◆ TASK STATEMENT ◆
This task calls for the lines below starting at the one containing "Mary (29, 209)" and ending at the one containing "FAQ (64, 178)", repeated exactly with both ends kept and pictures left out.

◆ INFORMATION PROVIDED ◆
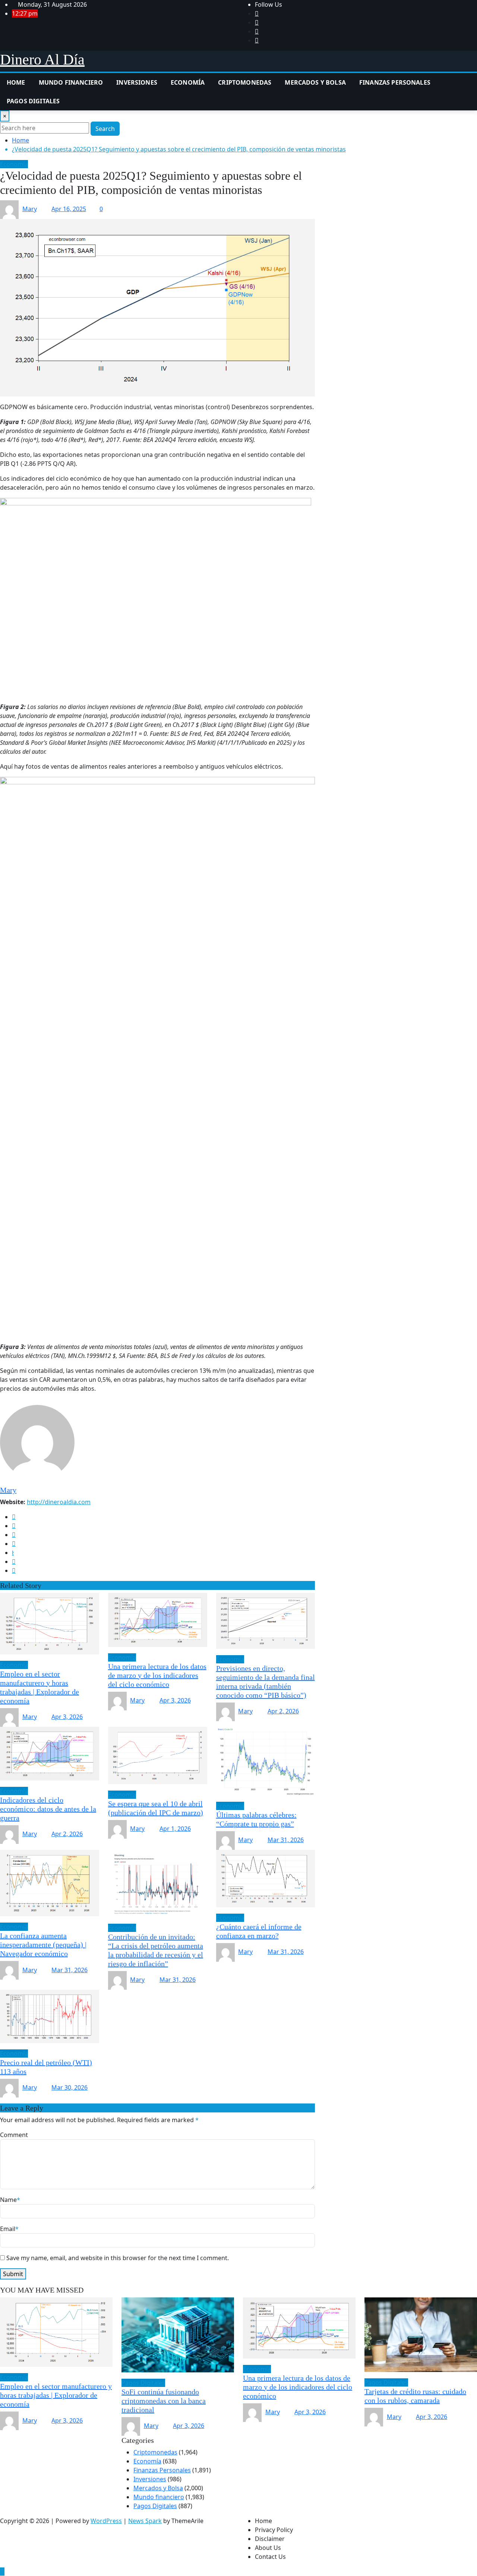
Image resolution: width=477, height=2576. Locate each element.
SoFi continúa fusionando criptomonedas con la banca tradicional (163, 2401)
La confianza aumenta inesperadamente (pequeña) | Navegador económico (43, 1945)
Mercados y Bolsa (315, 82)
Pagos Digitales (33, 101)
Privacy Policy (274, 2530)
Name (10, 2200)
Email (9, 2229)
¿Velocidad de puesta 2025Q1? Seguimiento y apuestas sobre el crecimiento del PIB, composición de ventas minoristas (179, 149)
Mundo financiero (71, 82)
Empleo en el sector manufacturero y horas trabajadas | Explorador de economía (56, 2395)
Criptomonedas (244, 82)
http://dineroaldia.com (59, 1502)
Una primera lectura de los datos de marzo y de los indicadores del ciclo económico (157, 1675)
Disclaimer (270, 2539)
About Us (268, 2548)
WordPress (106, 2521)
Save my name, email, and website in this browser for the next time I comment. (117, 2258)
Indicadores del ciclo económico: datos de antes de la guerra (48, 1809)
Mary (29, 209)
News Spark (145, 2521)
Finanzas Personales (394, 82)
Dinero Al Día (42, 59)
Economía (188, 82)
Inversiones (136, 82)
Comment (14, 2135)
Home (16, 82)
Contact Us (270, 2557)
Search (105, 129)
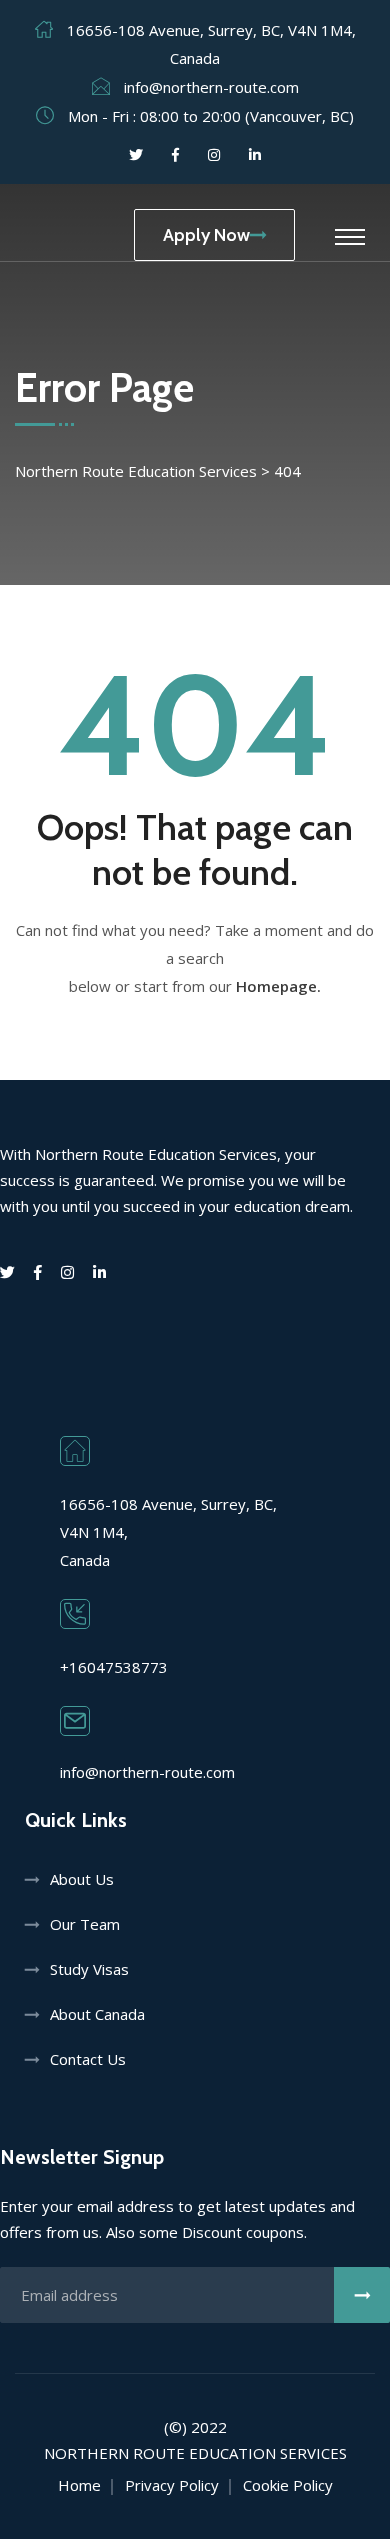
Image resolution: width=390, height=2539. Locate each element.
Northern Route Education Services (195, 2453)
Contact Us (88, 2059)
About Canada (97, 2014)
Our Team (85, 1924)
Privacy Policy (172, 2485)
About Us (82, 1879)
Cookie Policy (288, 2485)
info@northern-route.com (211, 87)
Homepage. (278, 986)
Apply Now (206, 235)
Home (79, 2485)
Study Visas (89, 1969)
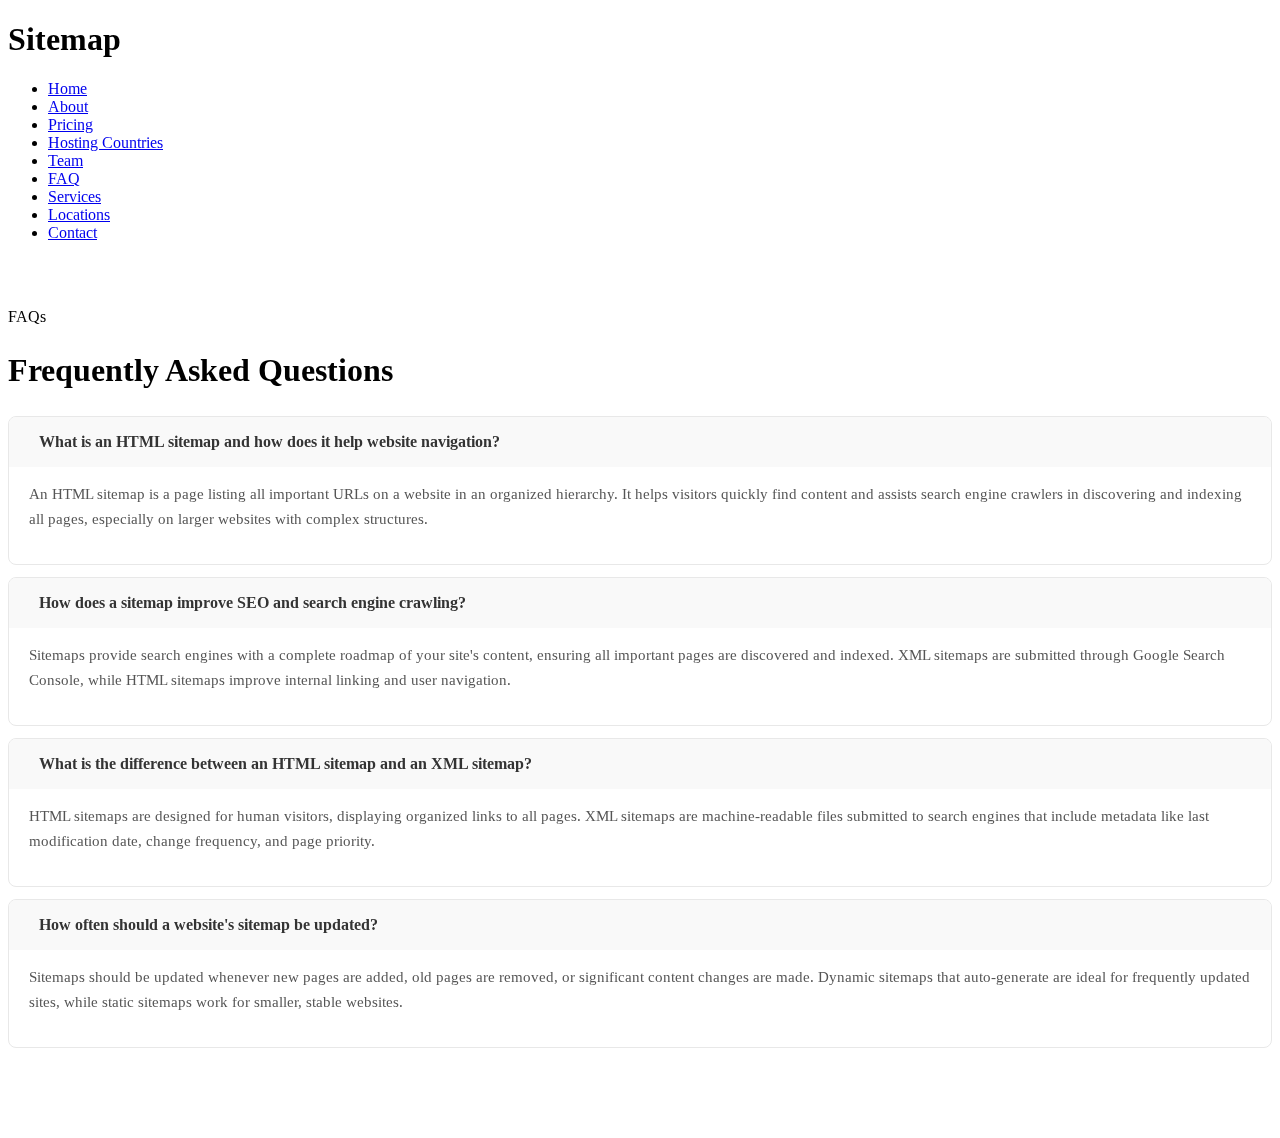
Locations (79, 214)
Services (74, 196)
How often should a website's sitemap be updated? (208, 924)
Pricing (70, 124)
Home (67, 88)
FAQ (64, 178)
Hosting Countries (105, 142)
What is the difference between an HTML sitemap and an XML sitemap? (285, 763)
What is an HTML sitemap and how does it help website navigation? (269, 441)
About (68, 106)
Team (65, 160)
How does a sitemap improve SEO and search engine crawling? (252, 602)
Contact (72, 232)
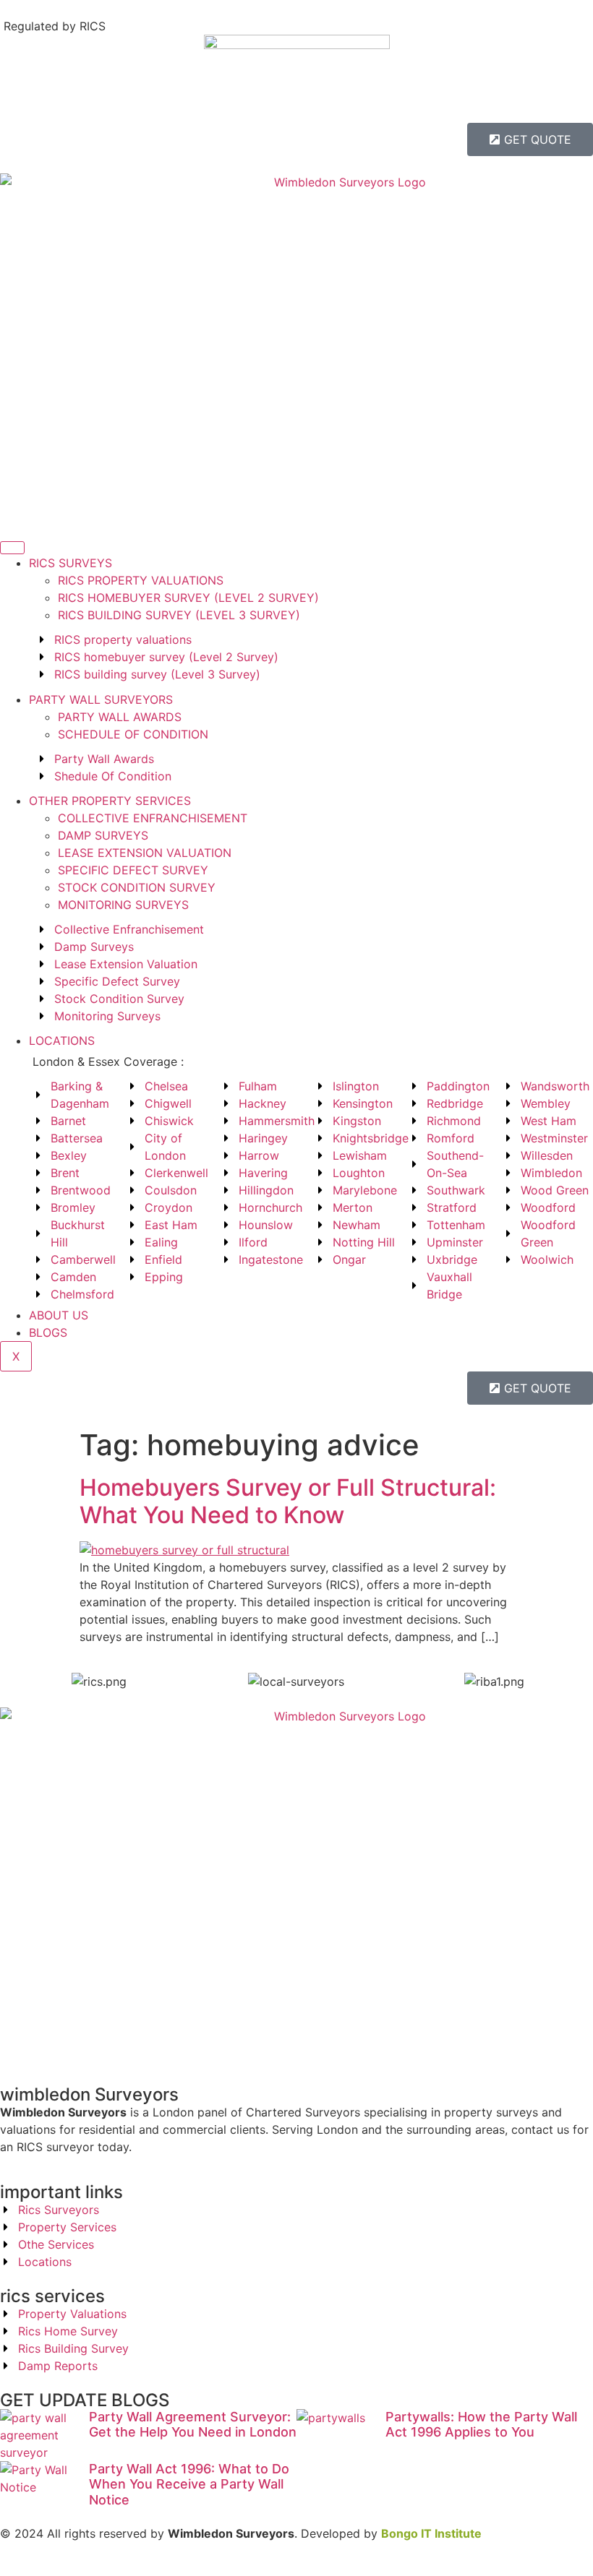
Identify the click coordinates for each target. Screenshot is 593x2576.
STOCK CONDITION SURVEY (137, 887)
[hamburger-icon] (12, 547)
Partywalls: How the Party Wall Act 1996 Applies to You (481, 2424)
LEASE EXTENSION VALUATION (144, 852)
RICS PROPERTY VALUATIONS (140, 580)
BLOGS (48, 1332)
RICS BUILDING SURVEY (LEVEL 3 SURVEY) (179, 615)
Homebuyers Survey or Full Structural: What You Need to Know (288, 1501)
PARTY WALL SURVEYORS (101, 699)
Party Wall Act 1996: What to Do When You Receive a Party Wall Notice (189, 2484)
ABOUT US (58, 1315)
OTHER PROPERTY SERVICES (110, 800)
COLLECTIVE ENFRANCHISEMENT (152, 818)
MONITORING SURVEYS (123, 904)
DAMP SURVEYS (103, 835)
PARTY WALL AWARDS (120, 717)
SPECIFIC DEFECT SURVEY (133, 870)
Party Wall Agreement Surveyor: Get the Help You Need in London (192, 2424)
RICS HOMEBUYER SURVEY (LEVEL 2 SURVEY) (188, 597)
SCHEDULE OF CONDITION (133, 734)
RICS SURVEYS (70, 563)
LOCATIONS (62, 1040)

◆ RESULT ◆
Mary (29, 209)
News Spark (145, 2521)
Finanzas Personales (394, 82)
Dinero Al Día (42, 59)
Economía (188, 82)
Inversiones (136, 82)
Comment (14, 2135)
Home (16, 82)
Contact Us (270, 2557)
Search (105, 129)
Image resolution: width=390, height=2539. Locate each element.
Northern Route Education Services (195, 2453)
Contact Us (88, 2059)
About Canada (97, 2014)
Our Team (85, 1924)
Privacy Policy (172, 2485)
About Us (82, 1879)
Cookie Policy (288, 2485)
info@northern-route.com (211, 87)
Homepage. (278, 986)
Apply Now (206, 235)
Home (79, 2485)
Study Visas (89, 1969)
Locations (79, 214)
Services (74, 196)
How often should a website's sitemap be updated? (208, 924)
Pricing (70, 124)
Home (67, 88)
FAQ (64, 178)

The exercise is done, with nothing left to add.